Music education in Ivory Coast
By Jacques Thomas Le Seigneur
The text provides an overview of music education in Ivory Coast. It was in 1887 in Elima in the South-Comoé region that the first modern, Western-style school opened its doors. Music had a place on its curriculum. After a break between 1914 and 1924, a time when music was removed from the syllabus, music was restored to the programme and remains so till today. However, this arts education is largely imported from Europe, so formal music education is still struggling to take roots in Ivory Coast and is still far from playing the educational role expected of it in Ivorian society.
Cultural adaptation
Music education cannot be separated from the colonial and postcolonial history of Ivory Coast. It is the result of replacement of some local cultural values with those of the French occupiers. The word ‘education’, for example, in the modern European sense (take, for instance, the definition given by Emile Durkheim[i]), is close to the meaning given to the same concept in several Ivorian vernaculars. Among the Akans in central Ivory Coast (Baule) and eastern Ivory Coast (Agni), the sense of educating a child is expressed by ‘Ba Tale’, which literally means ‘plant a child’.For the Mandes in the north, the phrase close to the same concept would be ‘Denial lamon Ka’, which means ‘to ripen the child’.

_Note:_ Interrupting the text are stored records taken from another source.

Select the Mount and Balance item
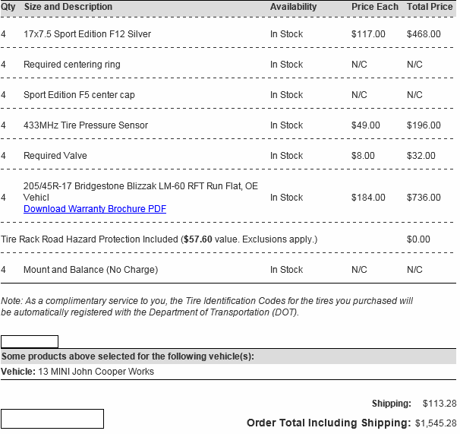The width and height of the screenshot is (460, 434). pos(90,270)
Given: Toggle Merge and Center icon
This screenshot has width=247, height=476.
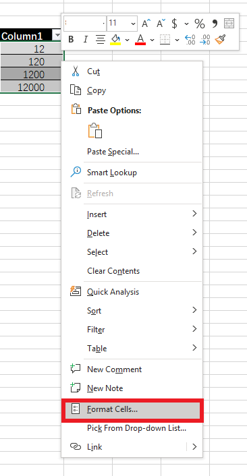Looking at the screenshot, I should click(x=229, y=24).
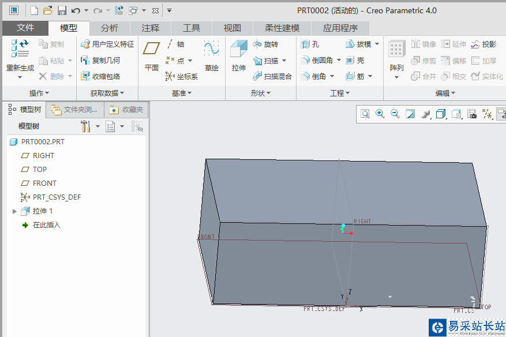Click the Shell (壳) tool
Viewport: 506px width, 337px height.
tap(355, 61)
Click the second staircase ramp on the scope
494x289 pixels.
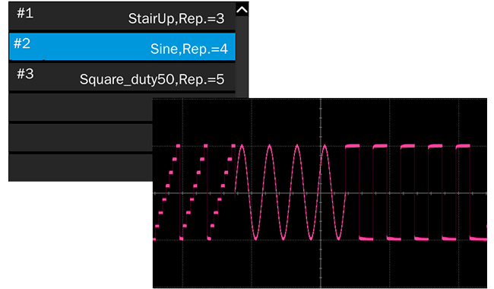(x=195, y=192)
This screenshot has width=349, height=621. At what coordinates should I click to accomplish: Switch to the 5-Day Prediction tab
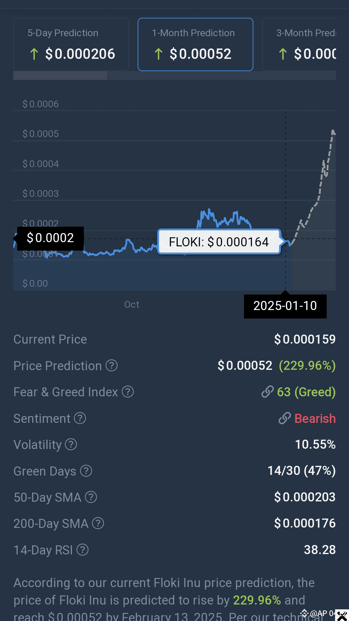71,44
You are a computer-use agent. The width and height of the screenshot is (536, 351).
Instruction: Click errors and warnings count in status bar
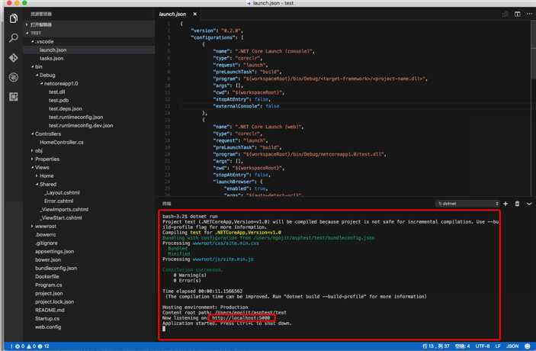pos(26,346)
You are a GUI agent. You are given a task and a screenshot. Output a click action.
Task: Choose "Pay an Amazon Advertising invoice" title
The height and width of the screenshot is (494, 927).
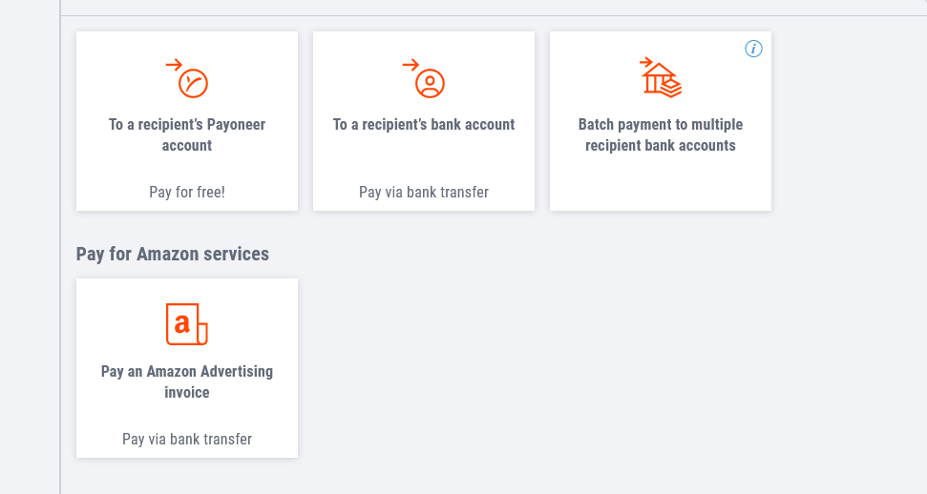tap(187, 381)
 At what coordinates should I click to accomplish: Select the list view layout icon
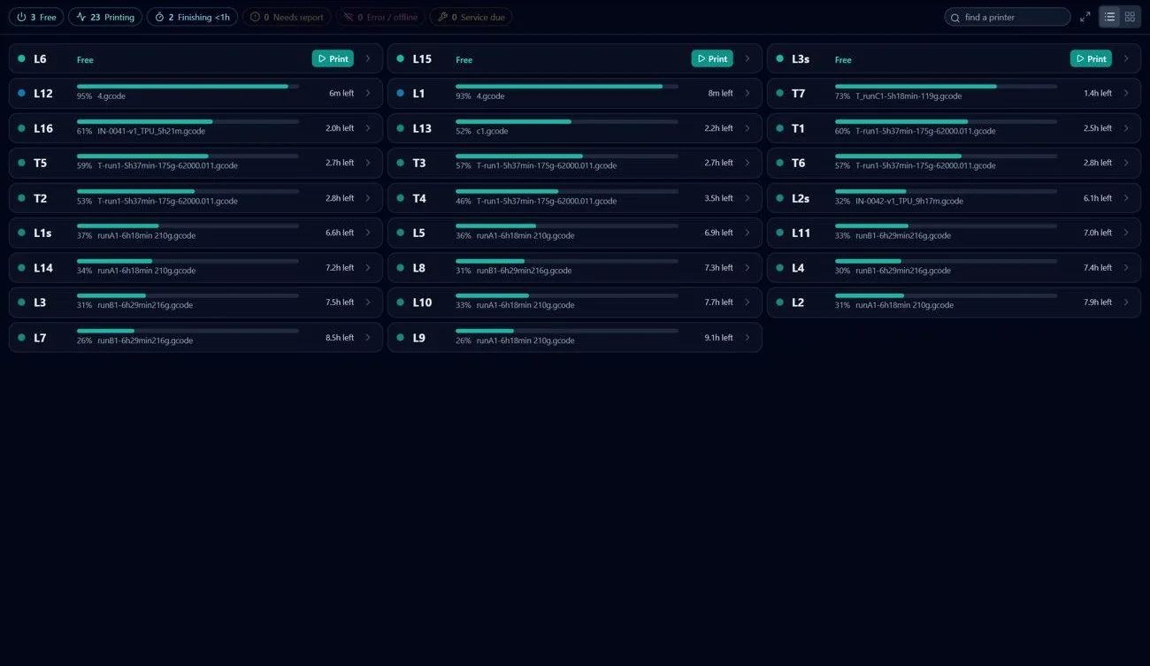tap(1109, 17)
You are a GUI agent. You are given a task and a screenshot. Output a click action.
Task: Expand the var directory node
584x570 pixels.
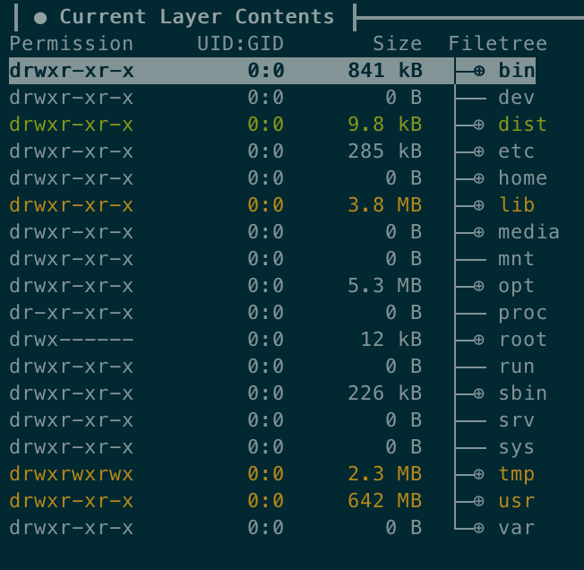point(479,528)
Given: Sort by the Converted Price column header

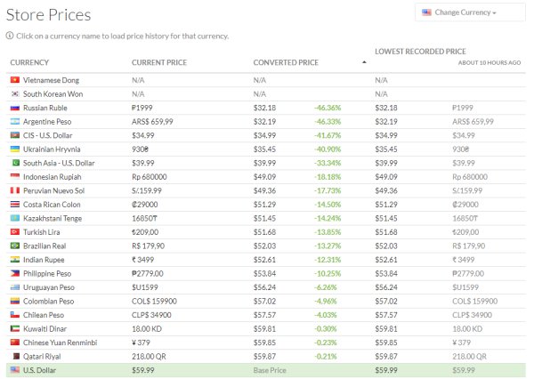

What differentiates the ‘traditional’ French pedagogy from the Ivorian is probably the medium by which each is passed on: through written tradition (for the former) and oral tradition (for the latter). This difference is particularly noticeable in the arts and their transmission. The understanding that people have of music in the West does not convey the many forms it can take in Ivorian society. In French, according to the CNRTL[ii], the first definition of the word ‘music’ is a ‘harmonious and expressive combination of sounds’. In many Ivorian societies, however, the audible expression is not separated from other art forms such as dance. In several local vernaculars, one uses without distinction the same word for dance and music. For example, in Bete, song and dance are designated by the same word, ‘lô’.The same is found among the Mahous with the word ‘lon’.
The Ivorian context
Ivory Coast is at the intersection of major cultural influences that colonial history could not erase. One can divide the various communities on the Ivorian territory into four language families that correspond to the many ways of conceiving and transmitting music: the Gurs in the north and northeast of the country; Krus in the western and central part; Mande the west and northwest; and the Akan or Kwas on the central, eastern and southern lagoon regions. Note too that the national culture was enriched by influences from a very large foreign population[iii].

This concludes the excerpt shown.